▶ **Dataset entries**
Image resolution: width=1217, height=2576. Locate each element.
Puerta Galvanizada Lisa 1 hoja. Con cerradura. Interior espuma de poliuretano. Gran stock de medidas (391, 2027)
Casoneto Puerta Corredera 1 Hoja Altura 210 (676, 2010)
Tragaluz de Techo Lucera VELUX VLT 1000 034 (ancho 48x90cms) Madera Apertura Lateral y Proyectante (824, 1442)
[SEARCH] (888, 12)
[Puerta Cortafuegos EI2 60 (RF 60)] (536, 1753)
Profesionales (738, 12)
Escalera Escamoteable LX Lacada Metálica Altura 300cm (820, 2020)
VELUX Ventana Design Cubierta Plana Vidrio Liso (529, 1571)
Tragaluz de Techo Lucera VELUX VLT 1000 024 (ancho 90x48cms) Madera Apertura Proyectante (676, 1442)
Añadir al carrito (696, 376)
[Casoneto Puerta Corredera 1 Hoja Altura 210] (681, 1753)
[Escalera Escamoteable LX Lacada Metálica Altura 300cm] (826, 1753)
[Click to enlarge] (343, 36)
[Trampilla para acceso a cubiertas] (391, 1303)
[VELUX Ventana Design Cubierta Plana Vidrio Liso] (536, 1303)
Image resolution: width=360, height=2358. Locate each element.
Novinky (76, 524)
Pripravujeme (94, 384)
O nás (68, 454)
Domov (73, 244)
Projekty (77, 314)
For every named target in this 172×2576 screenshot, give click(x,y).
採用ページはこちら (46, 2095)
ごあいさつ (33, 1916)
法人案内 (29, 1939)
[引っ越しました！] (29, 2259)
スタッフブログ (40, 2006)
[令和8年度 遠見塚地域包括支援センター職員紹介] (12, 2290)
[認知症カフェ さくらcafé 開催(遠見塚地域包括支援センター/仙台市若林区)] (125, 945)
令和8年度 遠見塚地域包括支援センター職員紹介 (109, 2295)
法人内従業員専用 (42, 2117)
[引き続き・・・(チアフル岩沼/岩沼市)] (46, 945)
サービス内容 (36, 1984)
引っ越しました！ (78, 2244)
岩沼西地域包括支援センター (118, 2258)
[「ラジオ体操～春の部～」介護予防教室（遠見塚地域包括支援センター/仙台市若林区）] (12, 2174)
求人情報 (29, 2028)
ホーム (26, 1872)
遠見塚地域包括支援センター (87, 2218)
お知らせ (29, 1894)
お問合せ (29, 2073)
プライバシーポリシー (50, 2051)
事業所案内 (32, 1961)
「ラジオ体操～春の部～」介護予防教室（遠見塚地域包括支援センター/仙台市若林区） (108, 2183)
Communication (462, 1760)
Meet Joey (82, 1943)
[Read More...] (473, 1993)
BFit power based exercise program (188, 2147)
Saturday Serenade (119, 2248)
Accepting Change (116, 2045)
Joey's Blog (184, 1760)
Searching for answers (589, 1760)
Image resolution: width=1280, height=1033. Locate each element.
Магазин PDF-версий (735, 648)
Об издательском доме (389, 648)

▶ **Task details**
Going back to the entries above, set down exactly the lines that begin at the one with "For every named" and end at the one with "法人内従業員専用 (42, 2117)", both included, and nothing else.

▶ **Response for this exercise**
For every named target in this 172×2576 screenshot, give click(x,y).
採用ページはこちら (46, 2095)
ごあいさつ (33, 1916)
法人案内 (29, 1939)
[引っ越しました！] (29, 2259)
スタッフブログ (40, 2006)
[令和8年度 遠見塚地域包括支援センター職員紹介] (12, 2290)
[認知症カフェ さくらcafé 開催(遠見塚地域包括支援センター/仙台市若林区)] (125, 945)
令和8年度 遠見塚地域包括支援センター職員紹介 (109, 2295)
法人内従業員専用 (42, 2117)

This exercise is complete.